1970: Oda träumt von einer Künstlerkarriere ...

Heute: Die Ehe von Familienvater Jan ist gescheitert und zu allem Überdruss muss er in seine Heimat Rügen zurückkehren, wo ihn eine unerwartete Nachricht trifft.

1970: Oda träumt von einer Künstlerkarriere im Westen. Allerdings scheitert ihr Fluchtversuch aus der DDR und sie landet in der berüchtigten Strafanstalt Hoheneck.

1945: Die Russen im Rücken, kann Margit am Ende des Zweiten Weltkriegs über die Ostsee entkommen, wo sie einer lebensmüden Mutter das Baby entreißt.

Drei Geschichten auf unterschiedlichen Zeitebenen begegnet der Leser in diesem Buch. Anfangs meint man, drei Handlungen, auseinandergeschnitten und wirr neu zusammengefügt, vor sich zu haben. Die Gemeinsamkeiten kristallisieren sich erst nach und nach heraus. Klar ist nur, alle drei Hauptfiguren sind auf der Suche nach Freiheit und sehnen sich nach dem Schoß einer Familie.
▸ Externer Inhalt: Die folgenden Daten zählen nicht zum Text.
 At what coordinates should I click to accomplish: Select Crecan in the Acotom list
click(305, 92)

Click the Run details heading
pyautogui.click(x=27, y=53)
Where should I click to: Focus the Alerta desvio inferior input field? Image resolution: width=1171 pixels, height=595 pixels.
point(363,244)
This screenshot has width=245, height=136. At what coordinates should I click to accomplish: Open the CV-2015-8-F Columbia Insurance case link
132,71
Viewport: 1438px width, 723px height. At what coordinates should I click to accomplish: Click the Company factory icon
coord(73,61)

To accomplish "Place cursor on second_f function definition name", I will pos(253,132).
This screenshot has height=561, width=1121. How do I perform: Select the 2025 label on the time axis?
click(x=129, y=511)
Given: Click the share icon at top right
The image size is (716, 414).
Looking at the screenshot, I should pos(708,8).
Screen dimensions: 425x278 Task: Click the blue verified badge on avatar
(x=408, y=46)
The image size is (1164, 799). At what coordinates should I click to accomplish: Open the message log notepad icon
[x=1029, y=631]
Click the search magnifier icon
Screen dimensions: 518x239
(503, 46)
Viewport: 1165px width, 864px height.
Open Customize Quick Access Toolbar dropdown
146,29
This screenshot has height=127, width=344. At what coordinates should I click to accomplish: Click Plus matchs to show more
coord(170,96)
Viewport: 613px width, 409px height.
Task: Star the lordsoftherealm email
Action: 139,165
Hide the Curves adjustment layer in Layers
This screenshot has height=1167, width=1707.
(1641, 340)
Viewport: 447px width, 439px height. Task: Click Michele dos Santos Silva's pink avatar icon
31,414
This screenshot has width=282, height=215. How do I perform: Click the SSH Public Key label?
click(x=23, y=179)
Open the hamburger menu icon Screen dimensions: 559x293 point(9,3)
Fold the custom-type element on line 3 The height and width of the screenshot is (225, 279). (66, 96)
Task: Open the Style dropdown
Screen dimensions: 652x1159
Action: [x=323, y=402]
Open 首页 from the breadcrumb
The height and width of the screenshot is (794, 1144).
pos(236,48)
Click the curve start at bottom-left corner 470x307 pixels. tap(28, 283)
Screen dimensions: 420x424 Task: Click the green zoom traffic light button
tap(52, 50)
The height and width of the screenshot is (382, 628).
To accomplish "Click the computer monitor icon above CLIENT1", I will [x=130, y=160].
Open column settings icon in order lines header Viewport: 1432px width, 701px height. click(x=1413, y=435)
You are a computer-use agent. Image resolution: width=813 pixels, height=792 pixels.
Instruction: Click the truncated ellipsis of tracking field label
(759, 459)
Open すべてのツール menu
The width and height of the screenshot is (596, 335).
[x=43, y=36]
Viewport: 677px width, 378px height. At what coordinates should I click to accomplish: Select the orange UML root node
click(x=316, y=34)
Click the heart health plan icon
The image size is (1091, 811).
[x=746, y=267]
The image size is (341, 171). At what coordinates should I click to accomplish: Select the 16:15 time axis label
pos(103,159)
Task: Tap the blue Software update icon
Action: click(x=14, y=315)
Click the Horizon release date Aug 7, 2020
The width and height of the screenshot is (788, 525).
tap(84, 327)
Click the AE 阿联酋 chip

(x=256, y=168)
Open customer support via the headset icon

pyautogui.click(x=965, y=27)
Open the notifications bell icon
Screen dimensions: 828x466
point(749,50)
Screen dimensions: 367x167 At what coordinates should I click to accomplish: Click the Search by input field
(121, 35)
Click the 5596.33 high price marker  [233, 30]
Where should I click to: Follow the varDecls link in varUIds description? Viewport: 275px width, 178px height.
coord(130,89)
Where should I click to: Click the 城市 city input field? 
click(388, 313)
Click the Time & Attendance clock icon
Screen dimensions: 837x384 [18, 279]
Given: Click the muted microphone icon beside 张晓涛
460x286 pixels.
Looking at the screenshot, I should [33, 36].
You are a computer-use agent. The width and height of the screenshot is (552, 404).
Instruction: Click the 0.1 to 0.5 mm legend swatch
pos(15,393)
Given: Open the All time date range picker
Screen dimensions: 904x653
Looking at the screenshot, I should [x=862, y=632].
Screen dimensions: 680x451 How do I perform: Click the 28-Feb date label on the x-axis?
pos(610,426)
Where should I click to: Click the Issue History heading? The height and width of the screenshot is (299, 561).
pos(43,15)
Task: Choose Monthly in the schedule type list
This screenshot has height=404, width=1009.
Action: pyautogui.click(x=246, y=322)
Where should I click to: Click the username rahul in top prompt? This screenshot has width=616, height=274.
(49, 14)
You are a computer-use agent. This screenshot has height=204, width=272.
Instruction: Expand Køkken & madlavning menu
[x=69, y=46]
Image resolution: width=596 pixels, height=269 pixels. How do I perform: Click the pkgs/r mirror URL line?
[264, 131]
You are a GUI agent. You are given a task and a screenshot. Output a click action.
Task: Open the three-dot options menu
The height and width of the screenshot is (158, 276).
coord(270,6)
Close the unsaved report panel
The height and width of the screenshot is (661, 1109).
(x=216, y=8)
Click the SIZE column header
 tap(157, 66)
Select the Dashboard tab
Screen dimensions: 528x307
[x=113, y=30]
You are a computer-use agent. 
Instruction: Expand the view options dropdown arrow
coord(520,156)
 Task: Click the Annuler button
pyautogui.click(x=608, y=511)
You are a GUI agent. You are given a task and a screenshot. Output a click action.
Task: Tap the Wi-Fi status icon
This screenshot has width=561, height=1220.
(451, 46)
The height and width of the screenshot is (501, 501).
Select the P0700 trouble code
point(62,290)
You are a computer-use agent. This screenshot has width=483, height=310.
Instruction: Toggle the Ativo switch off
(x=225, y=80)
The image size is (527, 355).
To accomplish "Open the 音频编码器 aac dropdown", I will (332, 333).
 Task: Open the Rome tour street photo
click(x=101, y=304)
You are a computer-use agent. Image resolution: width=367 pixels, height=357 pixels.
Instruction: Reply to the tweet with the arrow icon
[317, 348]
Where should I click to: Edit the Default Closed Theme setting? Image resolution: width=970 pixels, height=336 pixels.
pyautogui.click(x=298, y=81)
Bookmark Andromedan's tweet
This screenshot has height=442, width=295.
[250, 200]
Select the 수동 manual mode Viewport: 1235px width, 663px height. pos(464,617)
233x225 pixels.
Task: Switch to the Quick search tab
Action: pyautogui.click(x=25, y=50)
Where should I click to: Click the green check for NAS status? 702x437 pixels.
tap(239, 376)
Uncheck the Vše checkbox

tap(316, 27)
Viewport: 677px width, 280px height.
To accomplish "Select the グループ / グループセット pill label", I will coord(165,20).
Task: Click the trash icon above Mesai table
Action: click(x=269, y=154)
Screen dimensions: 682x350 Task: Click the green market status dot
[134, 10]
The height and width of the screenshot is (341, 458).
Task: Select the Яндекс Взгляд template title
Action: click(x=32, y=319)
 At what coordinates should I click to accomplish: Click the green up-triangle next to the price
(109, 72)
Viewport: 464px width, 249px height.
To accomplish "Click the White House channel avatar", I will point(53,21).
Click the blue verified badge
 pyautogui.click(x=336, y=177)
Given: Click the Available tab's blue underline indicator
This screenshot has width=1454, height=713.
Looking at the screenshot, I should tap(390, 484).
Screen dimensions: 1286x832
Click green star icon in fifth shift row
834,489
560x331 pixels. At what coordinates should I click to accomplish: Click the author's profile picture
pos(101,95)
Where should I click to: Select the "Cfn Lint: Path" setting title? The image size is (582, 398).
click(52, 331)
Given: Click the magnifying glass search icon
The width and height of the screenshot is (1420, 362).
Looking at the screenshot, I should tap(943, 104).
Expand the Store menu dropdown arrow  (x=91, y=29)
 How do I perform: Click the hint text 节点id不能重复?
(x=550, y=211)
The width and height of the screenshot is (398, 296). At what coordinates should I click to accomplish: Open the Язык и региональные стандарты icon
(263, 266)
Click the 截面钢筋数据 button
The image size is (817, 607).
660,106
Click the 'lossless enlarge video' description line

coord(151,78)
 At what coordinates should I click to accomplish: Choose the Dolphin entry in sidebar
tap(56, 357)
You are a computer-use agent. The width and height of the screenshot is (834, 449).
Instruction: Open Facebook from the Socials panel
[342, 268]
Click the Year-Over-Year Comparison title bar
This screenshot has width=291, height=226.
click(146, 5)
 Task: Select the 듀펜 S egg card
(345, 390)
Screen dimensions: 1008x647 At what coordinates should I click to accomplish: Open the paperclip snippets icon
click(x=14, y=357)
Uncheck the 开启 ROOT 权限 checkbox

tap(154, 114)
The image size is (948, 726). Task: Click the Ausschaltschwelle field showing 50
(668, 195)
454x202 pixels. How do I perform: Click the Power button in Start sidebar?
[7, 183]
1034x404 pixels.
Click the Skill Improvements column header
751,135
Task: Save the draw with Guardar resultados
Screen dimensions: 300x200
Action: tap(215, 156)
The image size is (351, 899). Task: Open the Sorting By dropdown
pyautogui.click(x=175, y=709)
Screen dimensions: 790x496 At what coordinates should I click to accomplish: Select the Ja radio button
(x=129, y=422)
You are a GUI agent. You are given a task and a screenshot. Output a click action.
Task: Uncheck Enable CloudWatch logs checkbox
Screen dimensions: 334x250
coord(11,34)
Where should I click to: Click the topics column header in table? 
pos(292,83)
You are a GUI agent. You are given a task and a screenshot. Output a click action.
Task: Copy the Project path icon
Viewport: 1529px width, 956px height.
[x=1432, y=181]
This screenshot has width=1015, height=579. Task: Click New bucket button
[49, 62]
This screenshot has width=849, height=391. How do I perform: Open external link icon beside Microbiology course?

Eher düster und mit überwiegend traurigem Unterton stellt Autorin Liv Marie Bahrow die einzelnen Szenen dar, tatsächlich handelt es sich um eine schwere Bürde, die unsere Protagonisten zu tragen haben. Auch wenn diese eher unnahbar wirken und die Grauen auf unterschiedlichen Fluchtwegen schrecklich sind, so kann Bahrow doch die Gefühle jedes Einzelnen gut vermitteln und ganz allgemein ein Stück deutscher Geschichte bewahren.

Die drei geschickt miteinander verwobenen Schicksale bergen viele Schwierigkeiten der jeweiligen Zeit, aber die Liebe ist ein steter Begleiter, die Hoffnung ein Licht am Horizont. Das Ende passt stimmig ins Bild, sodass trotz mancher Länge ein lesenswerter Roman bleibt.